Many moons ago, when I was writing projects in both FORTRAN and Pascal on a DEC PDP-11, the limitations of the hardware were such that we used to have to compile to assembler and then patch breakpoints into the code in order to debug it.

Things have almost certainly changed since those days, but I do remember that while the Pascal compiler we used pushed and popped parameters via the stack, as you would expect, the FORTRAN compiler instead pointed a register at a parameter list in memory.

The compilers then were DEC's FORTRAN-IV-PLUS and Oregon Pascal, which DEC later bought and renamed RSX Pascal.

I also had to do some digging into assembly language listings from Hewlett-Packard's FORTRAN-1000 compiler running under RTE-A, and found that used the same technique, passing a pointer to a parameter list via a register.

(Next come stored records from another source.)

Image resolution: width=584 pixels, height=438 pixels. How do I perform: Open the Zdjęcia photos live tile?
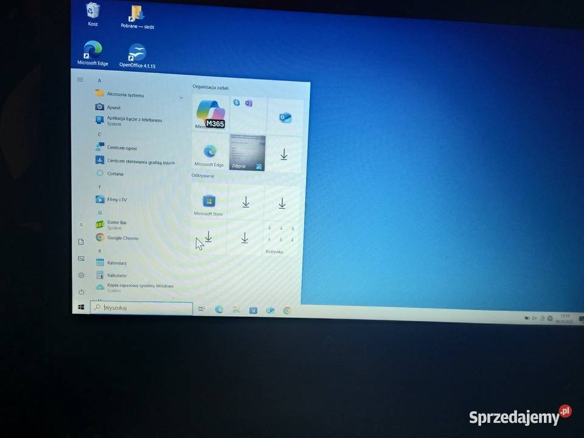tap(247, 153)

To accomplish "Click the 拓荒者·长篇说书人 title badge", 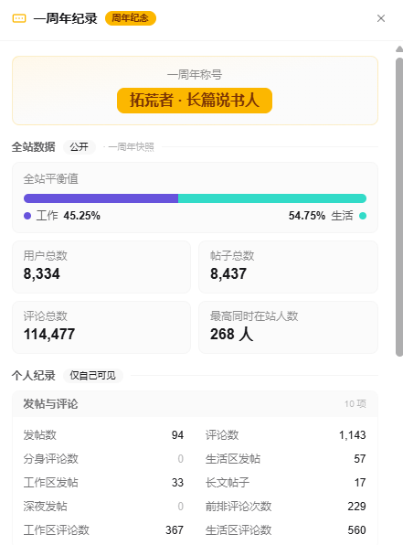I will tap(195, 101).
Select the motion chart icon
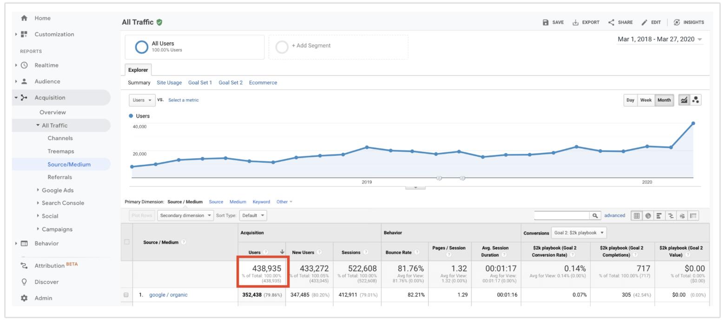The height and width of the screenshot is (321, 725). tap(696, 100)
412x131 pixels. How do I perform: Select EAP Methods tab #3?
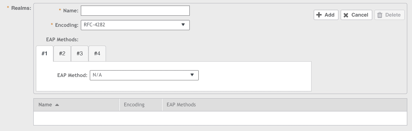80,54

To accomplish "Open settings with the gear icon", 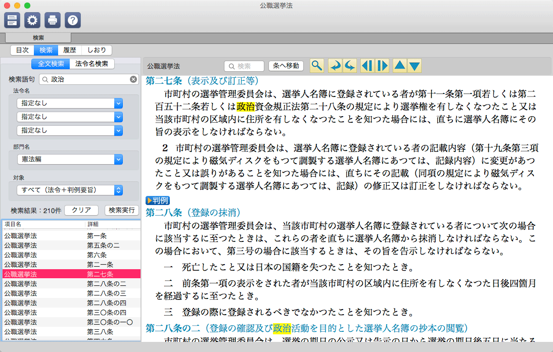I will (32, 20).
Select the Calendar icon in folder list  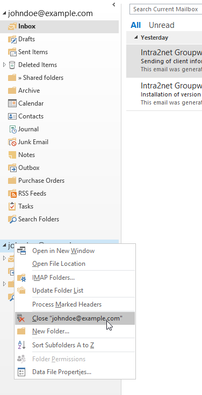point(12,103)
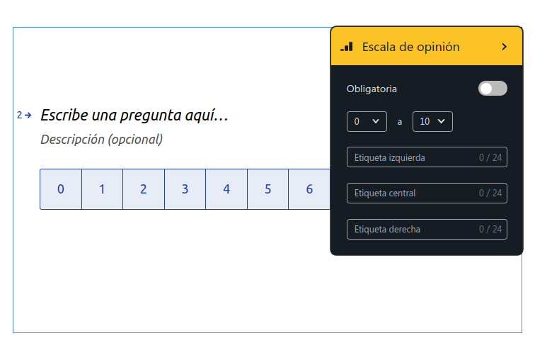
Task: Select 2 on the opinion scale
Action: pyautogui.click(x=144, y=189)
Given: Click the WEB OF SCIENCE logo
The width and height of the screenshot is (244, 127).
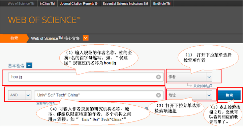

This is all ancient history now, I'm talking about back in the 1980s, but it may be relevant to doing parameter list conversions. I don't know how much of my FORTRAN I can remember, but I do know that mismatched COMMON blocks were a superb way of having your program disappear up its own CPU stack, I ended up putting in place a standard whereby all COMMON blocks had to be declared in an INCLUDE file, so that there was no possibility of mismatches.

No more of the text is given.